> **Dataset entries**
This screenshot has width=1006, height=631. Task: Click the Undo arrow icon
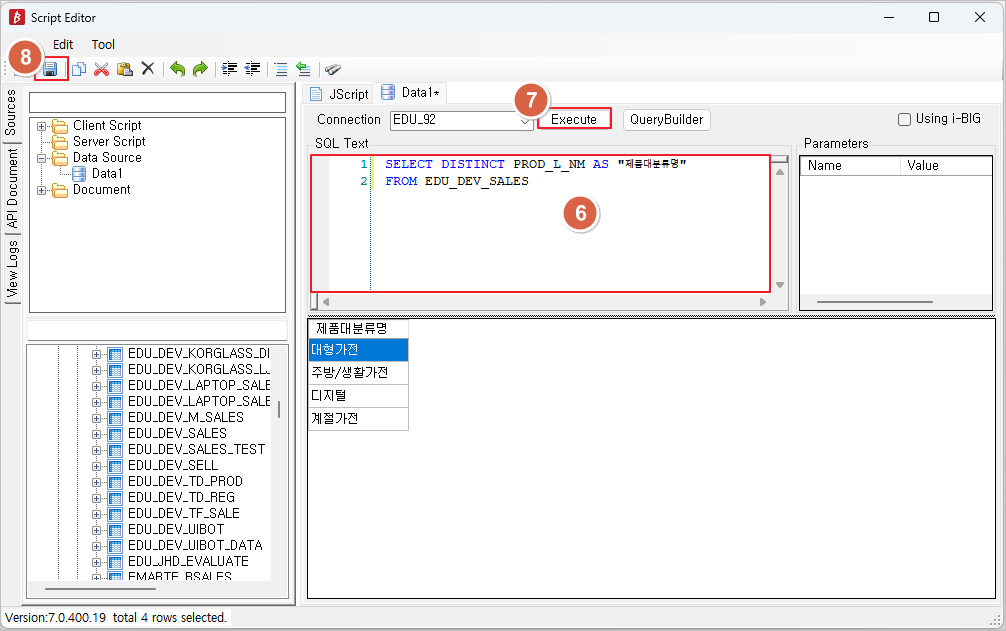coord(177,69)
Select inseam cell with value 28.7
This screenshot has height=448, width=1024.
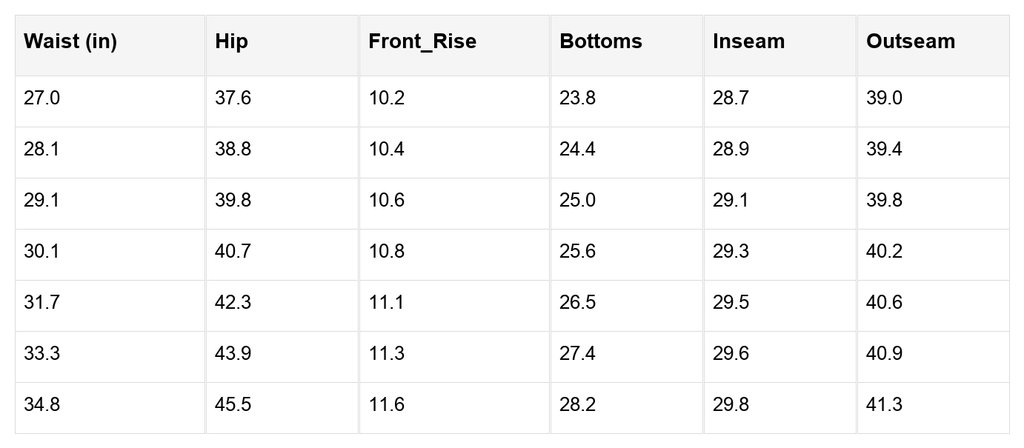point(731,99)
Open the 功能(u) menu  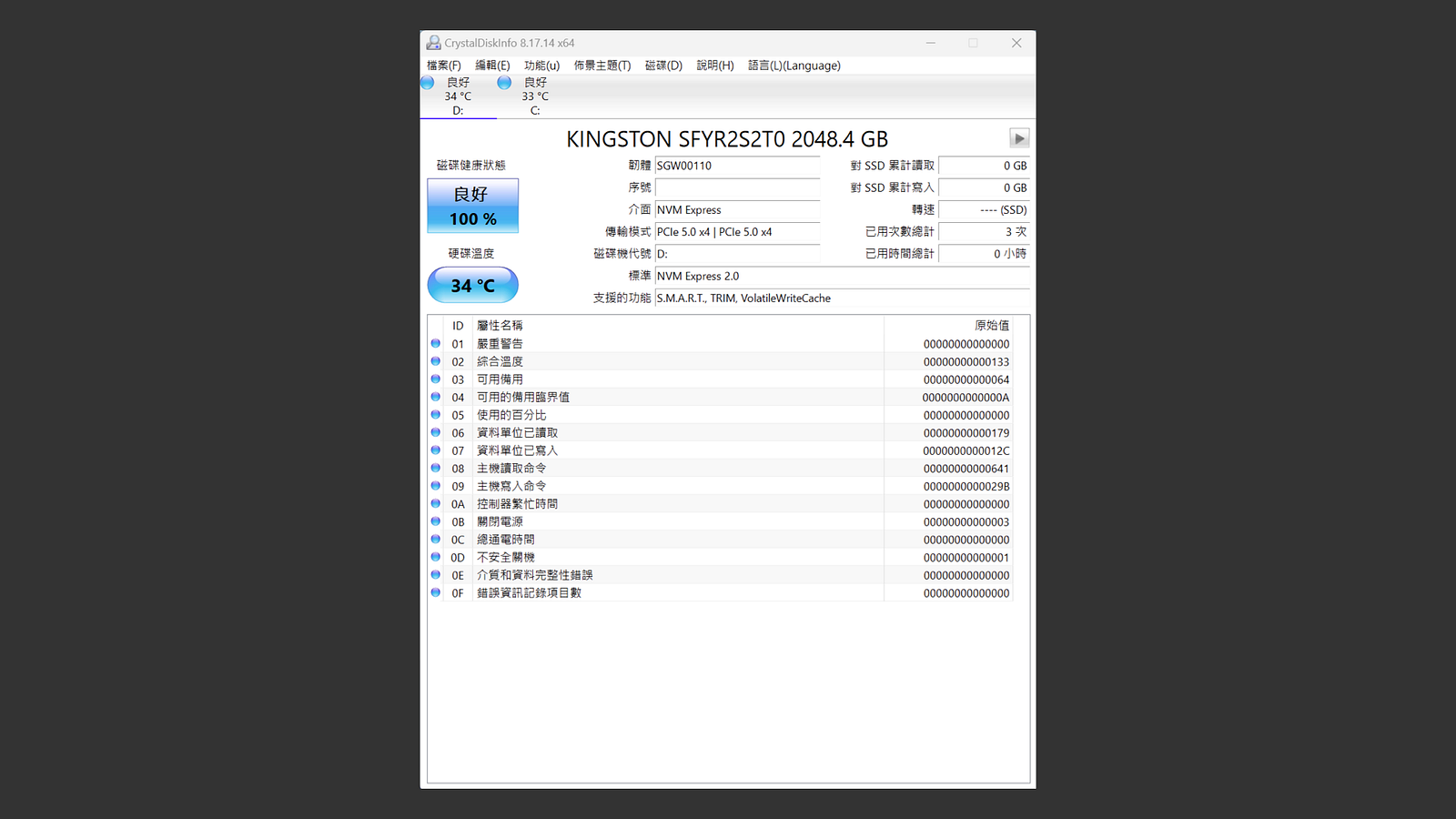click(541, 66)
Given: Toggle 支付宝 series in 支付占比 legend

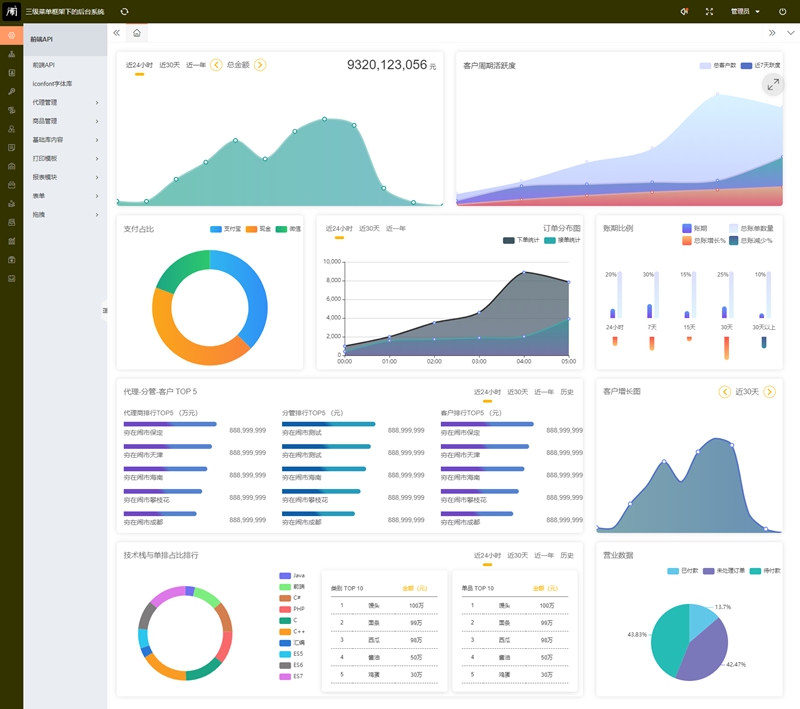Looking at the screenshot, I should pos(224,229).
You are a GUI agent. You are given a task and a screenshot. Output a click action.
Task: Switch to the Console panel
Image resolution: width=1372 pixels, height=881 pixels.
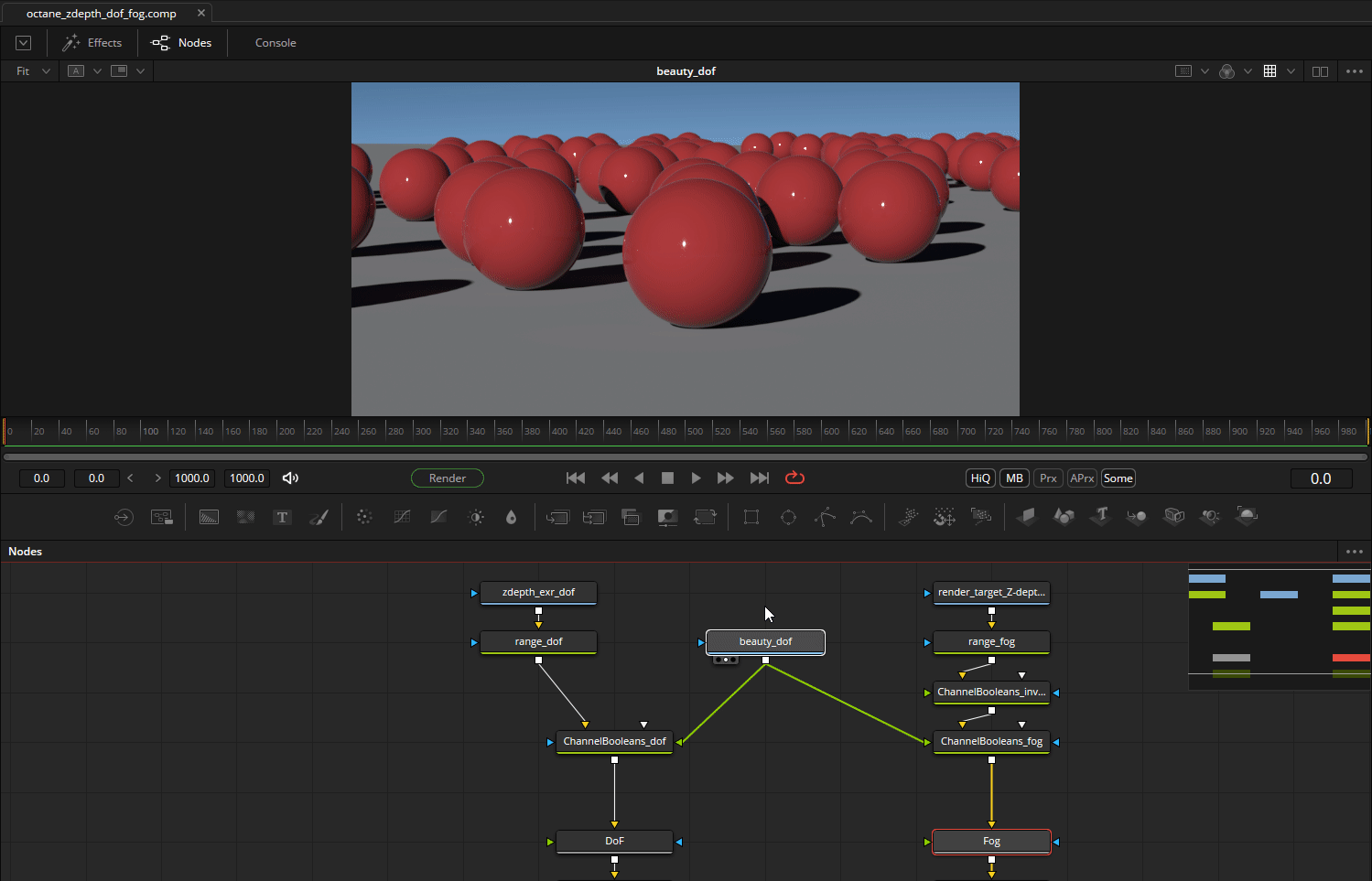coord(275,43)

* * *

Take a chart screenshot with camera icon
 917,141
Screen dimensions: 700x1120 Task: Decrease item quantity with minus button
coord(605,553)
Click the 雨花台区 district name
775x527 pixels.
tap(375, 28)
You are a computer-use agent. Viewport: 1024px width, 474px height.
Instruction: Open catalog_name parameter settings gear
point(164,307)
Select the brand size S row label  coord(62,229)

* * *

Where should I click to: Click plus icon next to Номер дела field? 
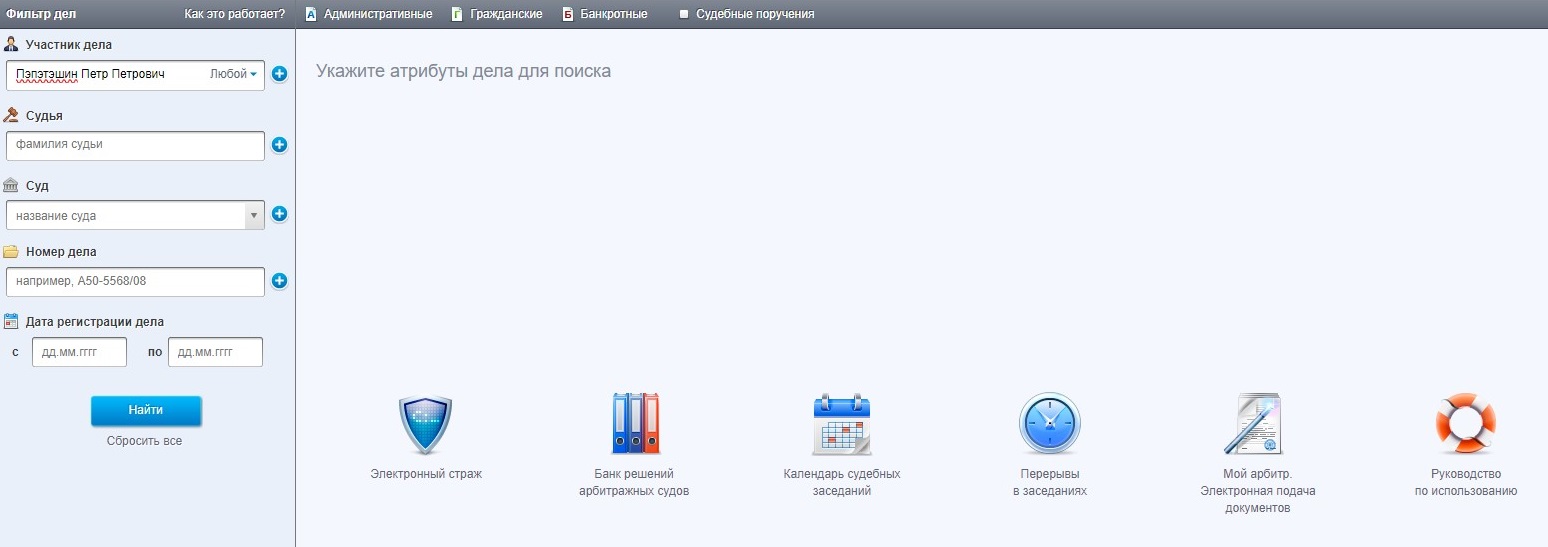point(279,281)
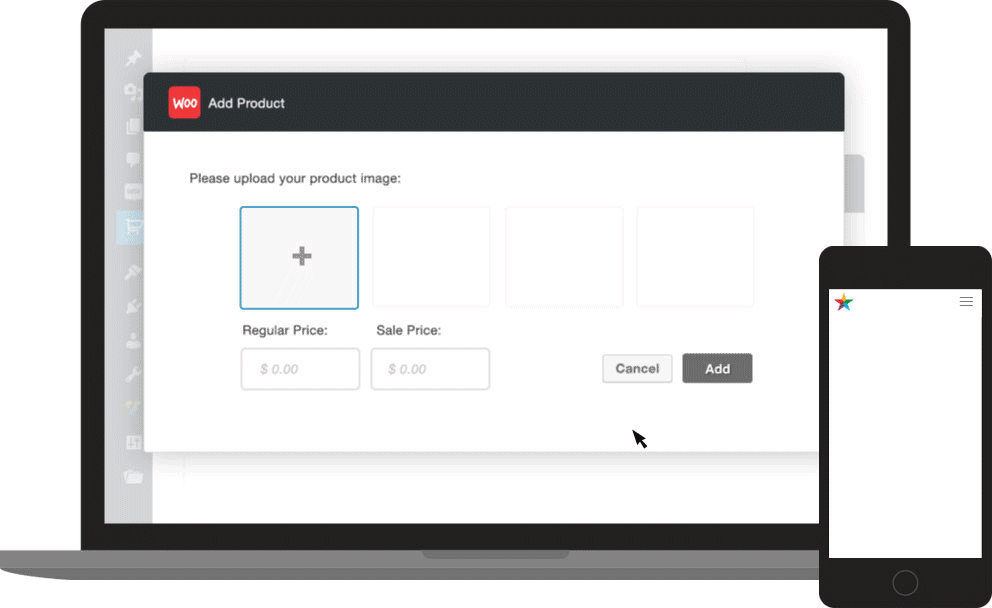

> **Task to complete**
Convert the lines of the listing from the one containing "Take a chart screenshot with camera icon" through the one containing "Select the brand", both included, into a Markdown table with columns Index and Text, leaving out any blank lines.

> **Complete output**
| Index | Text |
|---|---|
| 1 | Take a chart screenshot with camera icon |
| 2 |  917,141 |
| 3 | Screen dimensions: 700x1120 Task: Decrease item quantity with minus button |
| 4 | coord(605,553) |
| 5 | Click the 雨花台区 district name |
| 6 | 775x527 pixels. |
| 7 | tap(375, 28) |
| 8 | You are a computer-use agent. Viewport: 1024px width, 474px height. |
| 9 | Instruction: Open catalog_name parameter settings gear |
| 10 | point(164,307) |
| 11 | Select the brand size S row label  coord(62,229) |